Las algas, que hacían el papel de cables tractores, arrastraron al Mary Celeste a una planicie en donde reposaba, escorado, otro bergantín. Y Hopkins se estremeció: era el Mary Celeste, cuyo nombre, grabado en cobre sobre la proa, reconoció. Y vio una fecha, la de 1885, es decir, ocho años en el futuro.
Es decir, el Mary Celeste, el barco por cuya salvaguardia él había renunciado a la gloria, yacería dentro de ocho años en algún lugar del océano. Pero él había sido un hombre honrado: intentó devolver el importe de la carga y el barco a sus propietarios. Algún día Dios tendría en cuenta ese gesto.
La nave volvió a emerger como un rápido pez de las profundidades. El sol brillaba ahora con más fuerza. Funchal distaba tan sólo unas cien millas.
Aquella noche comenzó a delirar. Se sentía ya en Funchal. Bajó la pasarela y cayó al mar. Sólo se dio cuenta de su error cuando empezó a notar los primeros síntomas de la asfixia.
Unas manos le alzaron. Abrió los ojos y se admiró de la extraña forma de la embarcación que le había recogido. No era ni siquiera un vapor, sino un pequeño navío de difícil clasificación que ronroneaba como un gato, enfilando las olas a gran velocidad.

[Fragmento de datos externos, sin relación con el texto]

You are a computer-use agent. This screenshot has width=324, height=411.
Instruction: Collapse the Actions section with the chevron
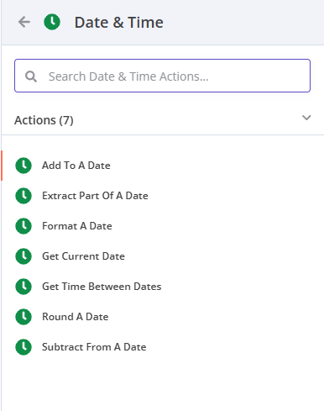click(x=306, y=118)
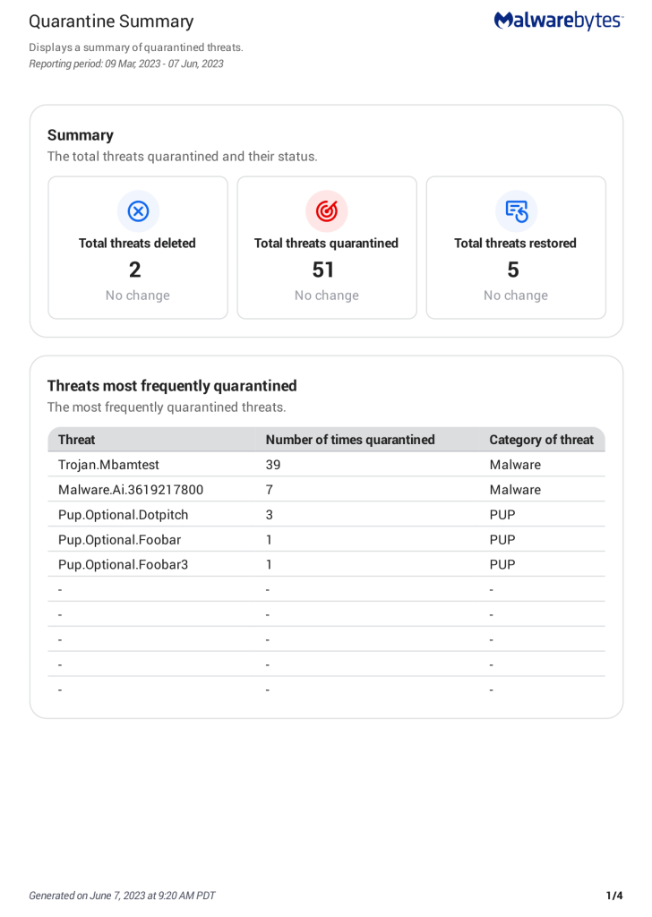Click the Reporting period date range text

(126, 64)
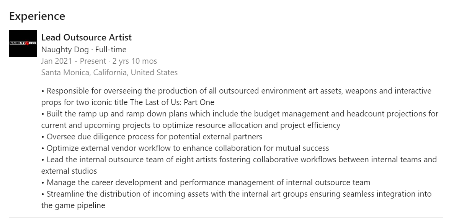Click the Streamline the distribution of assets bullet

point(236,194)
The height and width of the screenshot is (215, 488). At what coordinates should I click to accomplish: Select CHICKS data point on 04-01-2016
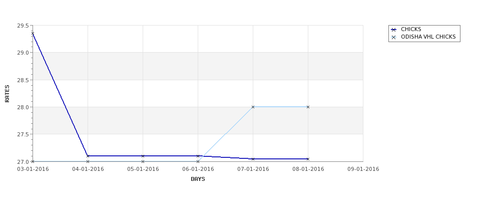coord(88,156)
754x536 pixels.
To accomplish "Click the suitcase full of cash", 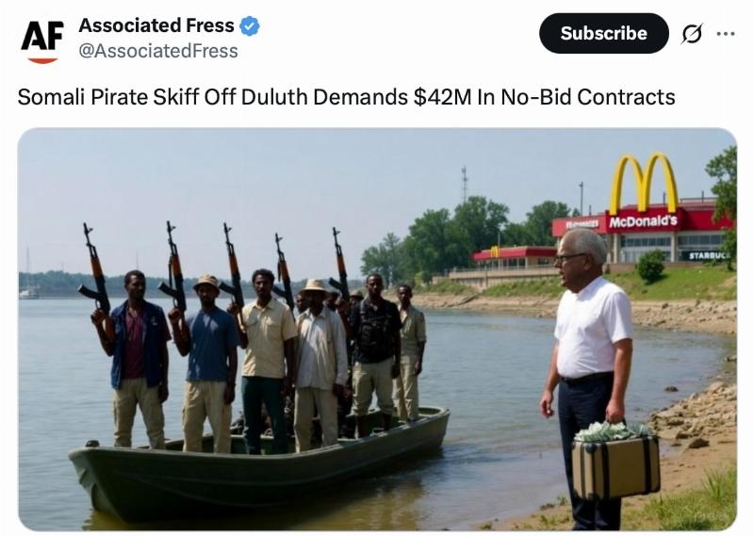I will [615, 460].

—¿Y el Mary Celeste? —preguntó a un individuo vestido con pequeños pantalones cortos y camiseta a rayas.
—¿El Mary Celeste? No hemos visto a ningún barco que se llame así. Le recogieron a usted abrazado a un tonel. Estuvo a punto de morir ahogado.

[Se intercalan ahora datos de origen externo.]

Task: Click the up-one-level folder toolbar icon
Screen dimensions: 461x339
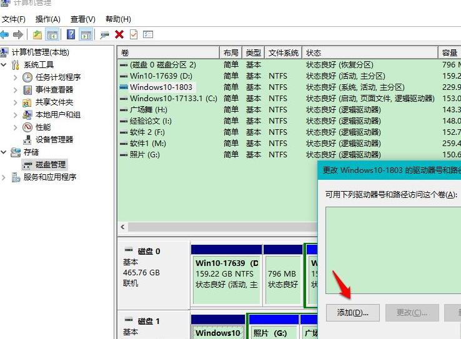Action: pyautogui.click(x=37, y=34)
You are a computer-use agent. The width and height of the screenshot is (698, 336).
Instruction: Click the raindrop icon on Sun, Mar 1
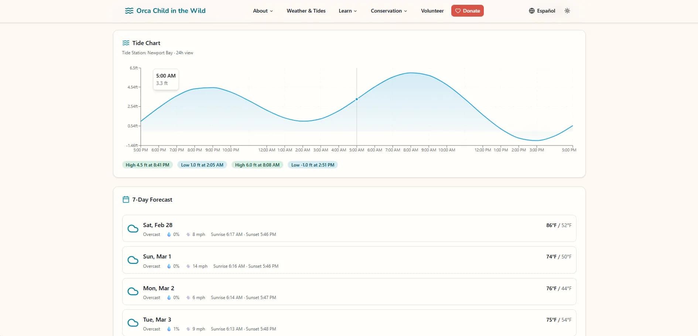(169, 266)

Y era inútil discutir con aquel hombre, que ese año era 1872 y no 1975 como alegaba el otro; que debían distar pocas millas de las Azores y no de las costas de Alicante. Era inútil porque él, el capitán del Mary Celeste, que fue hallado desierto entre las aguas de las Azores y España en el año 1872, y que luego se hundió cerca de Cuba en 1885 (según se enteró unos cien años después), estaba loco de remate.
En efecto, diagnosticado de esquizofrenia paranoica, murió en Nueva York en el año 1980.